Member of Riksdag
- In office 30 September 1991 – 30 September 2002

Personal details
- Born: September 30, 1929 Stockholm
- Died: July 17, 2018 (aged 88) Lidingö
- Party: Moderate Party
- Spouse(s): Sara Rindborg, born Björkström
- Children: Marika Rindborg Holmgren
- Relatives: Axel Eriksson (father) Ingvar Rindborg (brother)
- Occupation: Lawyer

= Stig Rindborg =

Swedish politician (1929–2018)

Stig Axel Johannes Rindborg (30 September 1929 – 17 July 2018) was a Swedish politician, member of the Moderate Party, and lawyer. Rindborg was a Member of parliament in 1985, and 1991–2002. He has also held the title of President of the Stockholm County Council during the 1980s. As a member of parliament he served on the taxation, law and finance committees.
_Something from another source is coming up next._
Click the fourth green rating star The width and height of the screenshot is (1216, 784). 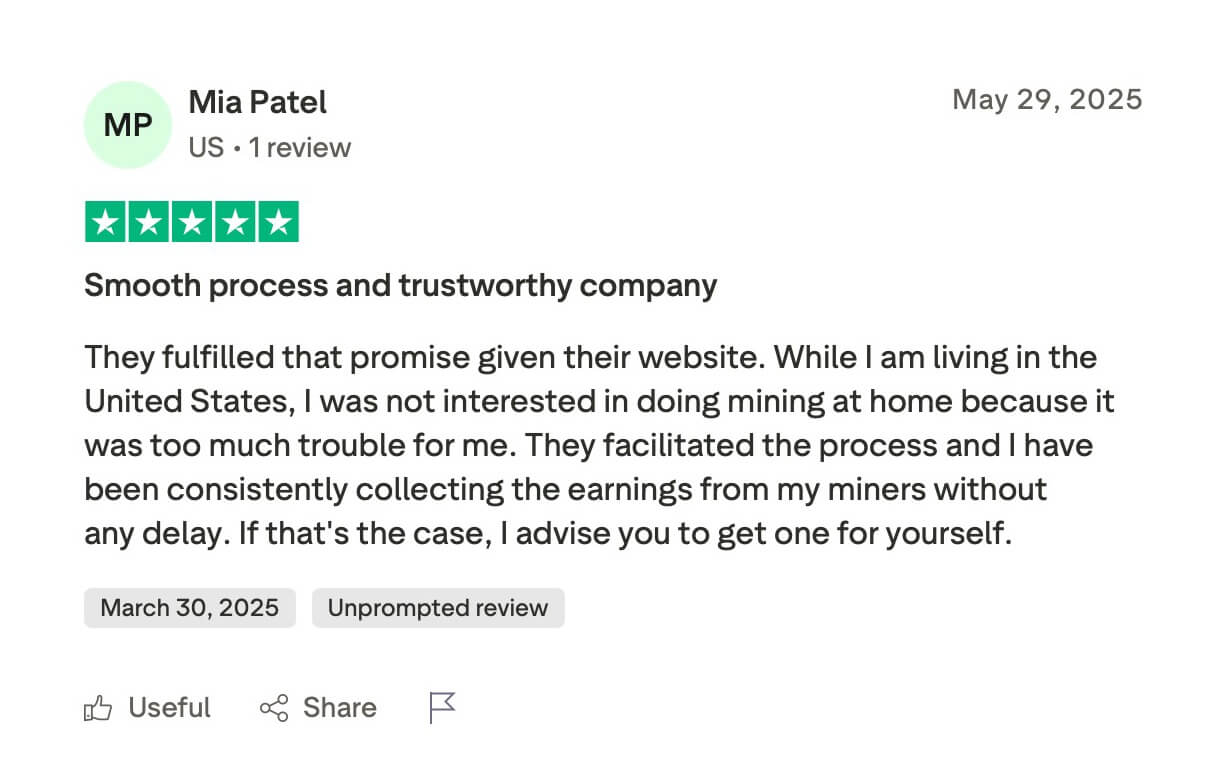(x=234, y=222)
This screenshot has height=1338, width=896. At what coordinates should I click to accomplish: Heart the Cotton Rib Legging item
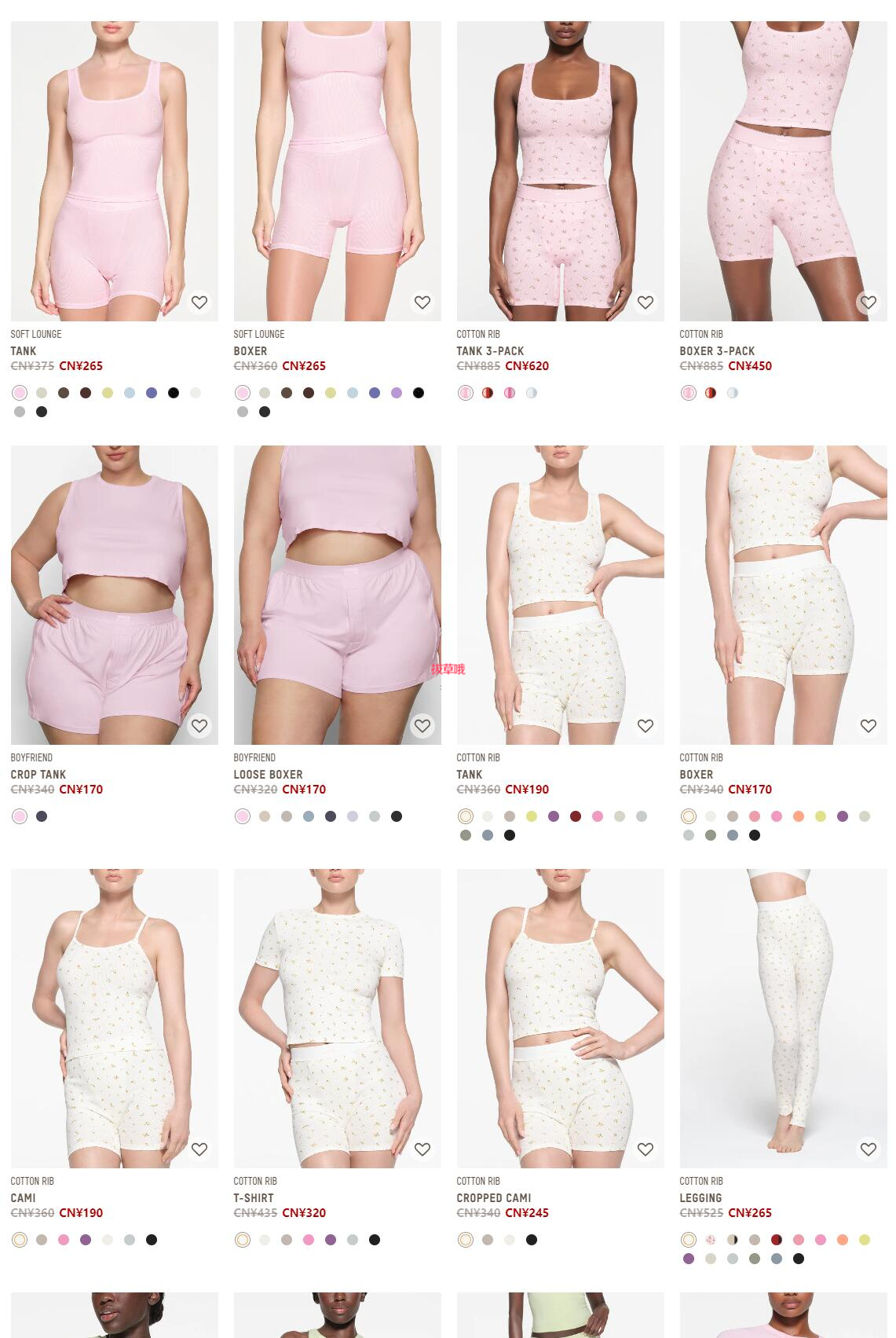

Aside from politics, Stig Rindborg drove a law firm, was chairman of the lobby organisation Företagarna and was a board member in several companies.

== Political career ==
- 1978 – 1981 – Management-committee chairman in Stockholm County Council
- 1985 – Member of Riksdag (Parliament)
- 1986 – 1988 – President of the Stockholm County Council
- 1991 – 2002 – Member of Riksdag (Parliament)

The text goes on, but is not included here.